Wer den Rechenschaftsbericht mit ausgewählten Anlagen aufmerksam liest, erkennt einen roten Faden: Das SGB hat getan, wozu es vertraglich verpflichtet war - mehr Prüfung hätte auch mehr gekostet. Ob die Sparkasse eine professionelle Durchleuchtung des WCCB-Millionenbaus verhindert hat oder eine eher großzügige Prüfungsmentalität politisch gewollt war, lässt der Bericht offen. Möglicherweise erklärt das Datum des SGB-Berichts einiges: 2. Dezember 2009.

Da stand schon fest, dass beim WCCB-Projekt eines Tages nachgeholt werden würde, was vorher und während des Bauens versäumt wurde: Alles kommt unter die Lupe. Längst waren staatsanwaltliche Ermittlungen nicht nur gegen die Kim-C.-Hong-Fraktion öffentlich, sondern auch gegen städtische Bedienstete. Die Vorweihnachtszeit 2009 war somit bereits die erste "Rette-sich-wer-kann"-Phase. Auch für Naujoks. Alle WCCB-Tätigen stehen längst im Visier der Staatsanwaltschaft. Auch Naujoks.

Am Mittwochmorgen schlagen die Ermittler zu: Nicht nur in der SGB-Etage im Stadthaus beschlagnahmen sie kartonweise Unterlagen und Computerdaten, auch Hausdurchsuchungen bei Naujoks und zwei Mitarbeitern stehen auf der Mittwoch-To-Do-Liste im Rahmen von Ermittlungen wegen des Betrugs im besonders schweren Fall.

Es geht um die WCCB-Fördermittelanträge an das Land NRW, für die das SGB testiert hatte, dass sich alles rechnet. Dazu wird der sonst stets vorsichtig formulierende Oberstaatsanwalt konkret: "Die Testate waren das Papier nicht wert, auf dem sie standen. Sie waren schlicht falsch", sagt Fred Apostel. Die Zahlen seien "passend gemacht worden". Der Volksmund nennt das "getürkt".

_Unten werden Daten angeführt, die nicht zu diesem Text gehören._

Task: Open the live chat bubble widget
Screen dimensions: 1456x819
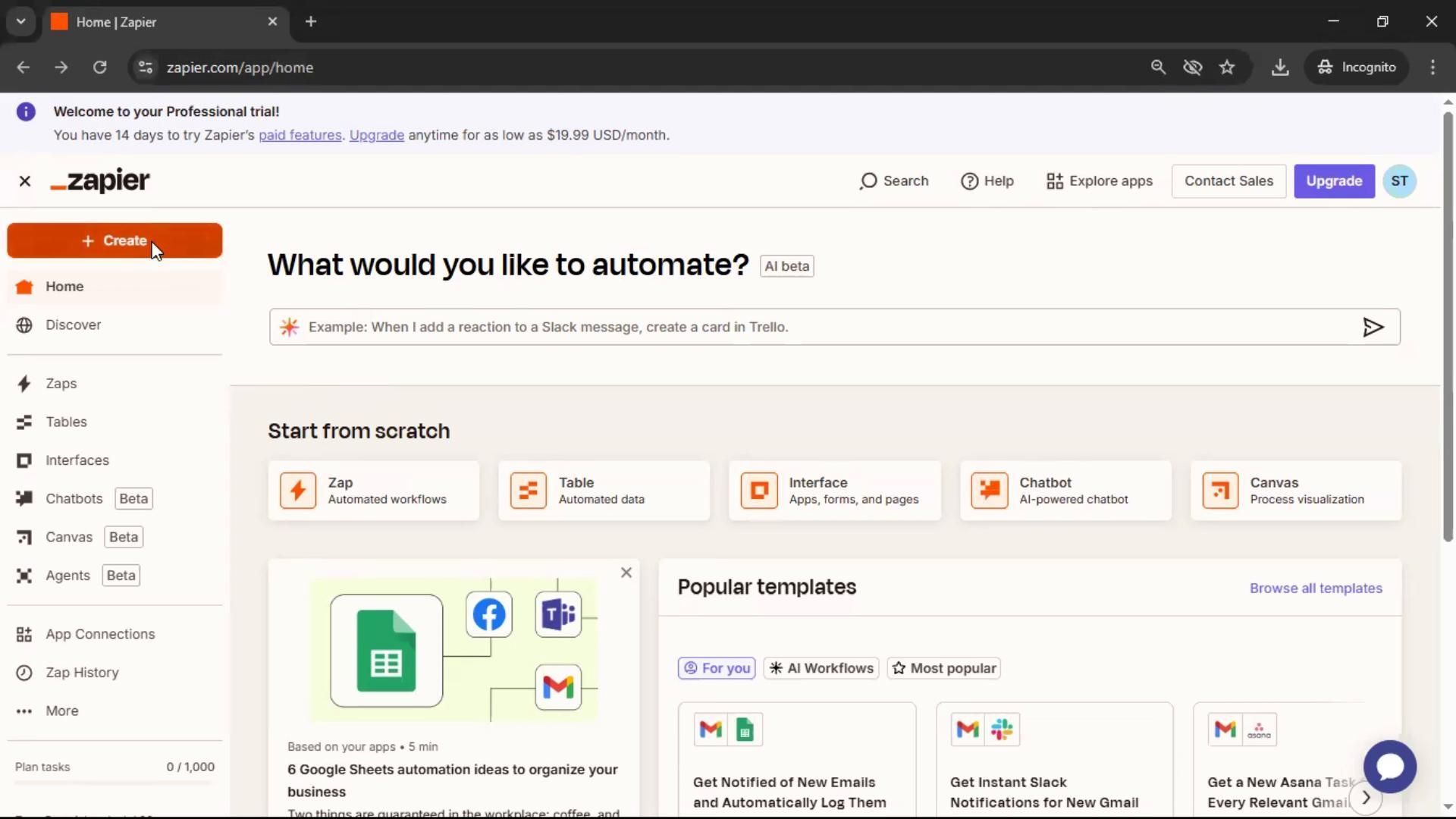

Nach GA-Informationen sollen Naujoks und Co. die Landesmittel jedoch nicht in Eigenregie erschlichen haben, vielmehr soll das Gefügigmachen der Zahlen auf Anweisung "von ganz oben" erfolgt sein. Im Verdacht steht der einstige WCCB-Projektleiter Arno Hübner, Bonns ehemaliger Stadtdirektor, gegen den bereits seit Dezember 2009 wegen Untreue ermittelt wird, wie auch gegen die frühere WCCB-Projektbeauftragte Eva-Maria Zwiebler und die ehemalige Oberbürgermeisterin Bärbel Dieckmann.

Offenkundig hat sich das "Rette-sich-wer-kann"-Karussell beschleunigt. So sollen zwei Papiere im Stadthaus kursieren, die viele Rätsel rund ums WCCB beantworten und den Eisberg unter der bisher in die Öffentlichkeit hineinragenden Spitze freilegen können. Eines soll von Hübner stammen, der Naujoks' SGB-Rechenschaftsbericht als geschickte Konstruktion für dessen persönliche Rechtfertigung enttarnt.

Folgt man den GA-Informanten, so schlummert jedoch das eigentliche "Papier-Dynamit" im Tresor von Bonns neuem Oberbürgermeister Jürgen Nimptsch, der dem Bürger mehr Transparenz beim WCCB versprochen hat: der Bericht des Rechnungsprüfungsamtes.

Die Sprengkraft dieses Papiers ergibt sich nach GA-Informationen aus der Tatsache, dass es sich um einen unverblümten Report handelt, der im Tresor auf seine Glättung durch "wohlinformierte Kreise" wartet. Was soll das Volk erfahren, was nicht?